California ha pedido permiso a la administración Trump para utilizar fondos federales para proporcionar comidas a los estudiantes fuera del horario escolar, mientras las familias continúan enfrentándose a recortes en los cupones federales para alimentos.
El lunes, el Departamento de Educación de California pidió a la administración Trump que permitiera flexibilidad en los programas de comidas escolares y emitiera una exención federal que permitiría a los distritos escolares proporcionar comidas para llevar a los estudiantes los fines de semana y días festivos, como lo hizo el gobierno federal durante la pandemia de coronavirus.
“Hacemos un llamado a la administración Trump para que otorgue estas exenciones de inmediato”, dijo el lunes el superintendente de Instrucción Pública del estado, Tony Thurmond. “Los estadounidenses están luchando, sufriendo y pasando hambre. La política no debería desempeñar ningún papel cuando tenemos el poder de alimentar y apoyar a los necesitados”.
Thurmond dijo que creció en una familia que dependía de los cupones de alimentos (ahora llamado Programa de Asistencia Nutricional Suplementaria o SNAP) y sabe de primera mano el impacto que el hambre puede tener en la capacidad de aprendizaje de un niño.
“Presidente Trump, lo instamos a financiar y aprobar de inmediato estas exenciones cuando el 27% de las familias con niños de California enfrentan inseguridad alimentaria”, dijo Thurmond.
La petición se produce cuando la administración Trump se opone a financiar totalmente SNAP durante el cierre del gobierno. A pesar del fallo de un juez federal la semana pasada que ordenó a la administración Trump financiar completamente SNAP, la administración ha exigido que los estados “deshagan” los pagos completos de beneficios de SNAP para el mes de noviembre o enfrentarán sanciones financieras. También invocó la sentencia del Tribunal Supremo de congelar los pagos.
El Departamento de Educación del estado dijo que planea utilizar los fondos federales existentes para programas de comidas escolares para proporcionar comidas para llevar a los estudiantes y comidas para niños demasiado pequeños para asistir a la escuela.
Durante la pandemia, California proporcionó más de 800 millones de comidas para ayudar a las familias hambrientas a través de una exención temporal del Departamento de Agricultura de EE. UU. que permite a las escuelas ofrecer comidas gratuitas que las familias pueden llevar a casa y comer fuera del horario escolar, algo que no está permitido según los requisitos generales del programa federal de comidas escolares, dijo Thurmond.

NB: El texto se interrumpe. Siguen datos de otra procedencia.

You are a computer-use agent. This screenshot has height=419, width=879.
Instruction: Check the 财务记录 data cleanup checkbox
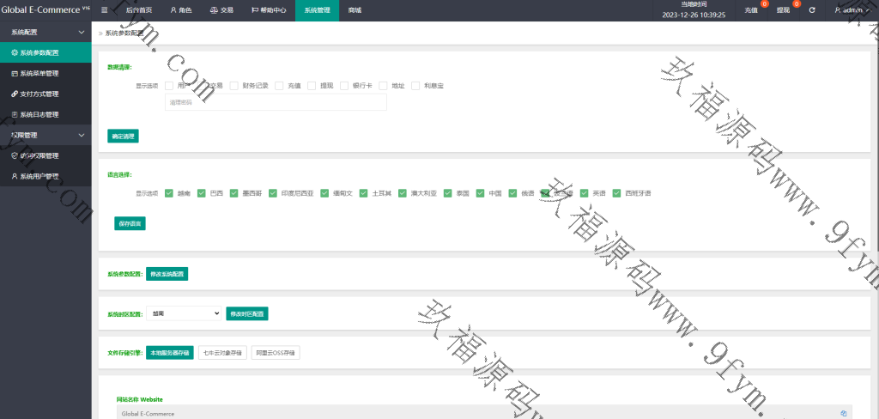pos(233,86)
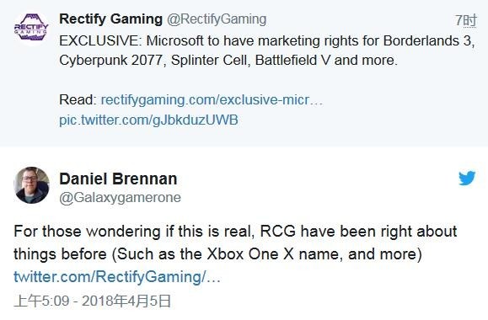This screenshot has height=320, width=488.
Task: Follow the twitter.com/RectifyGaming/… link
Action: click(x=117, y=277)
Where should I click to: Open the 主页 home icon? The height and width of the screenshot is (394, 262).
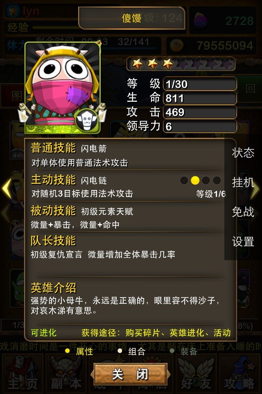23,373
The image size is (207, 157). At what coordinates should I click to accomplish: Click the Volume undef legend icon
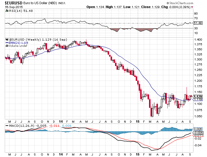[x=7, y=46]
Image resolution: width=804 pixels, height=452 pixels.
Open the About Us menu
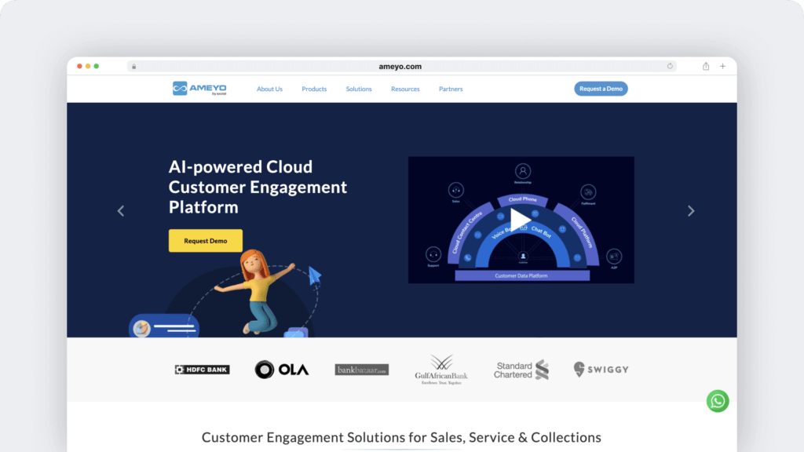269,89
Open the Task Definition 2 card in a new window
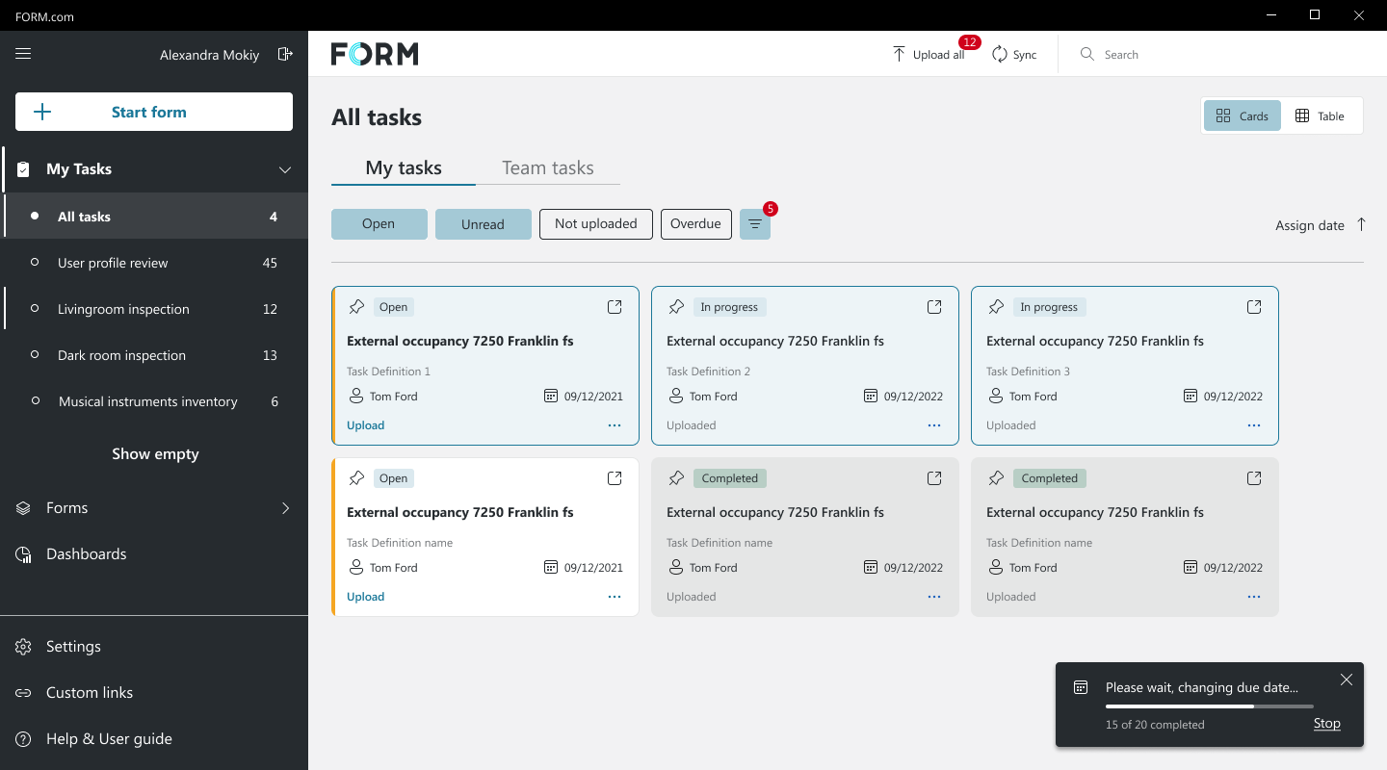The width and height of the screenshot is (1387, 770). tap(934, 307)
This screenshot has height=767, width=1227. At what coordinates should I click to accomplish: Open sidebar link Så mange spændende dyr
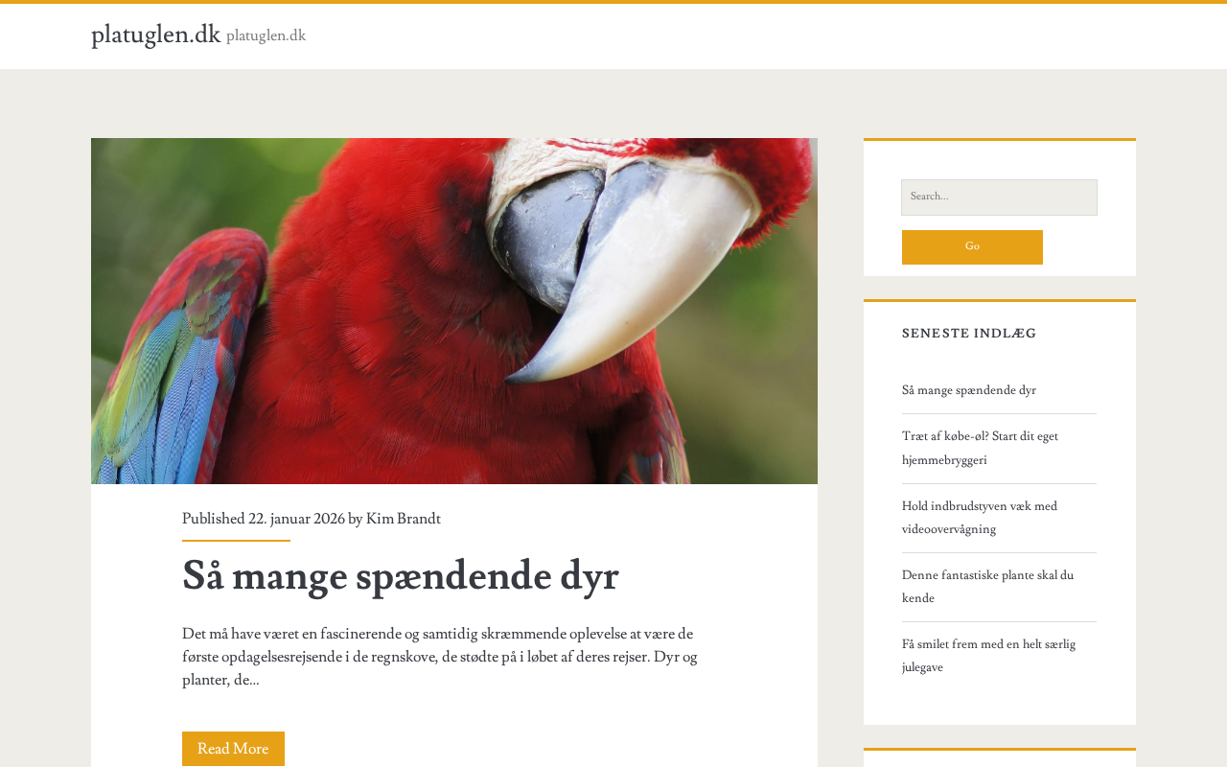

Según datos del Centro Nacional de Acción e Investigación Alimentaria sin fines de lucro, las exenciones, combinadas con la expansión de los programas de comidas escolares durante el verano, aumentaron un 123% en julio de 2020 y un 101% en julio de 2021.
Cuando los estudiantes regresen a la escuela y expiren las exenciones temporales, California se convertirá en el primer estado del país en adoptar un programa universal de comidas escolares, que proporciona desayuno y almuerzo gratuitos a todos los estudiantes durante la jornada escolar, independientemente de los ingresos familiares. Algunas escuelas del estado también ofrecen cena.
Leah Roman, trabajadora del servicio de alimentos en el Distrito Escolar Loomis Union, ayuda a preparar y servir comidas a cientos de estudiantes cada día. Dijo que para muchos estudiantes de su distrito, las comidas escolares son la comida más confiable que reciben cada día.
“Veo de primera mano la diferencia que pueden hacer los alimentos”, dijo Roman en una conferencia de prensa organizada por el CDE en Sacramento el lunes. “Cuando los estudiantes llegan a la escuela con hambre, les resulta difícil prestar atención. No pueden aprender cuando tienen hambre”.
Roman dijo que las escuelas y los trabajadores del servicio de alimentos han demostrado durante la pandemia que pueden servir comidas a los estudiantes de manera segura y efectiva cuando las familias más las necesitan, y están listos para hacerlo nuevamente.
“Ningún niño en California debería pasar hambre debido a programas federales o retrasos en la burocracia”, dijo Roman. “Le estamos pidiendo al USDA que apruebe esta exención para que podamos continuar haciendo nuestro trabajo: alimentar a los estudiantes y ayudarlos a aprender”.